Geminin komutanı Jack Nickholson ile Dr. Blandy pek anlaşamıyorlardı. Doktor ile Komutan geminin rotası konusunda fikir ayrılığı içindeydiler. Dr. Blandy, bu uzun yolculukta mürettebatın belli bir süre sonra sıkılacağını ve temel ihtiyaçlarının da etkisiyle psikolojik sıkıntılarla karşılaşabileceklerini, bu nedenle de daha fazla liman görecek şekilde yol almaları gerektiği fikrini savunuyordu. Gerçi yanında mürettebatın cinsel ihtiyaçlarını etkisiz hale getirecek bir ilaç vardı. Ancak bir süre sonra bu ilaçların da işe yaramayacağını düşünüyordu. Komutan ise Dr.Blandy’nin bu isteğine karşı çıkıyordu.
Gemi, İzlanda açıklarında ve deniz yüzeyinde hareket ederken bir sal görürler. Komutan, görevlerinin gizli bir görev olması nedeniyle dalma emri verir. Dr. Blandy komutana itiraz eder ve saldaki insanları kurtarmaları gerektiğini belirtir. Doktorun itirazlarına karşı koyamayan Nicholson, onun bu isteğine uyar ve gemi sala doğru hareket eder.
Gemi sala yaklaştığında onları bir sürpriz beklemektedir. Salda beş güzel kız bulunmaktadır. Komutanın itirazlarına rağmen doktorun ısrarı ile, soğuktan donmak üzere olan kızları gemiye alırlar. Daha doğrusu onlar tartışırken, mürettebat kızları gemiye almış, yani komutanın emirlerine karşı gelmişlerdir.
Beş kız Grönland’a giderek eskimoları incelemek amacıyla yola çıkmışlar, botları buz kayasına çarpınca, sala çıkarak kurtulabilmişlerdir. Gemi mürettebatı, uzun süre sonra kadınla karşılaşmanın heyecanı içindedirler. Komutan Nickholson ise kızları karaya çıkarmak istemesine rağmen, geminin radarlara yakalanma ihtimalî nedeniyle bunu yapamayacaktır.
Bu arada kadınların varlığı gemide huzursuzluklar baş göstermesine neden olmuştur. Mürettebattan Jimmy Porter, subayların kadınlarla birlikte olduğunu söyleyerek personeli kışkırtmaya başlamıştır. Sorunlar o kadar artmıştır ki, sonunda bir cinayet bile işlenmiştir. Mürettebattan Belluci öldürülmüştür. Komutan cinayeti aydınlatmak maksadıyla bir mahkeme oluşturur ve cinayet araştırılmaya başlanır. Fakat kimse konuşmak niyetinde değildir.
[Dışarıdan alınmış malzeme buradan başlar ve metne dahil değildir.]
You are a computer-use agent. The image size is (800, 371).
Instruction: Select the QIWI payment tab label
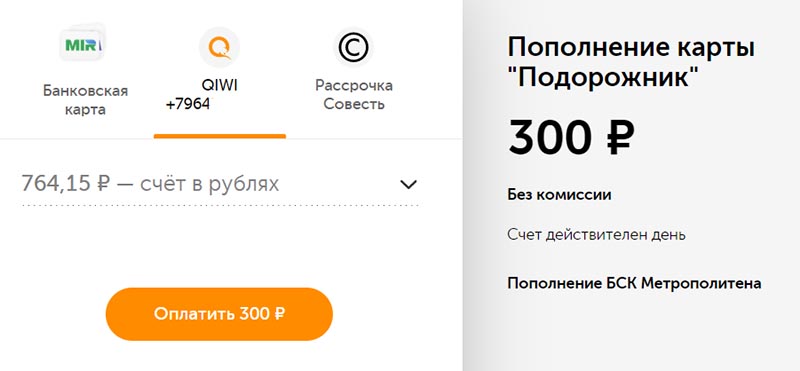(x=219, y=85)

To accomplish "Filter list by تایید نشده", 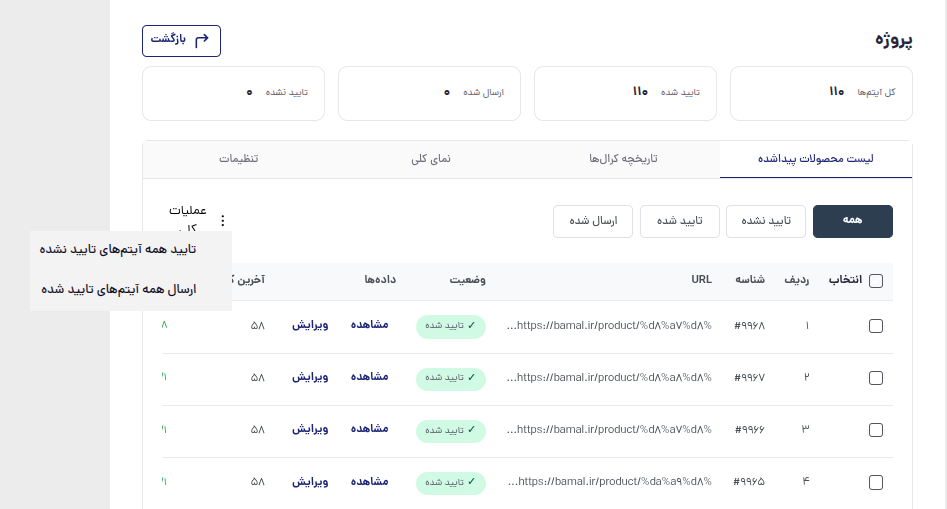I will point(766,221).
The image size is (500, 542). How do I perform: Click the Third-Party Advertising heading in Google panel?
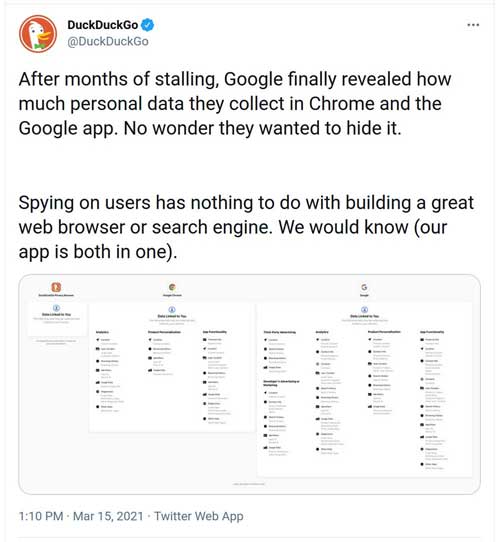[279, 332]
Komutan, cinayetin işlendiği sırada nöbetçi olan astsubay Duffy’i sorguya çeker. Ancak zaten heyecanlı birisi olan Duffy, ifade sırasında fenalaşır ve sorgusu yarım kalır.
Olayların akışı Nickholson’ı endişelendirmektedir. Çünkü gemide tahrip gücü yüksek mühimmat bulunmakta ve mürettebat arasındaki huzursuzluk giderek artmaktadır. Üstelik Norfolk Üssüne, kızları gemiden uzaklaştırdığını söylemiştir. Komutan kızları bir odaya kilitlemeye karar verir. Fakat sorun giderek büyümektedir. Astsubay Duffy öldürülmüştür. Komutan Duffy’nin bildiklerini öğrenemeden cinayete kurban gitmiştir. Nickholson iki personelden şüpheleniyordu. Bunlar subay Carnell ve subay Curtis’tir.
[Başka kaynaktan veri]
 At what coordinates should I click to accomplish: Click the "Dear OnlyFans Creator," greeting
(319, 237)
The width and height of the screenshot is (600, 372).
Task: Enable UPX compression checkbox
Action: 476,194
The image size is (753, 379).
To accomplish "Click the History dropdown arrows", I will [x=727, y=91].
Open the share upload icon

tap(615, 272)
Komutan Nickholson gemide tekrar huzuru sağlamak için kızları karaya bırakmaya karar veri. Doktorun da aralarında bulunduğu 15 mürettebat, bir sal ile kızları karaya bırakacaktır. Onlar karaya doğru yol alırken beklenmedik bir şey olur. Norfolk Donanma Üssü Komutanı Amiral Adam, geminin her an bir Sovyet denizaltısıyla karşılaşabileceği ihtimalî nedeniyle gemiye dalmaları emrini verir. Doktor ve onbeş mürettebat kızlarla birlikte deniz üzerinde kalmışlardır. Saldakiler ne olduğunu bilemeden karaya çıkarlar ve bir mağaraya sığınırlar.
Bu sırada Komutan ise zor anlar yaşamaktadır. Etraflarında üç Rus gemisi vardır. Kızları bıraktığını söylediği Amiral Adam da durumu anlamıştır. Kafasını kurcalayan bir diğer sorun ise deniz üzerinde bıraktıkları mürettebattır.
Bu arada karadakiler de Rus gemisini fark etmişlerdir. Gemilerinin niye kendilerini bırakıp daldığını anlarlar. Poseidon gemisi ise, eğer Ruslar tarafından fark edilirse kendini imha etmek üzere beklemektedir.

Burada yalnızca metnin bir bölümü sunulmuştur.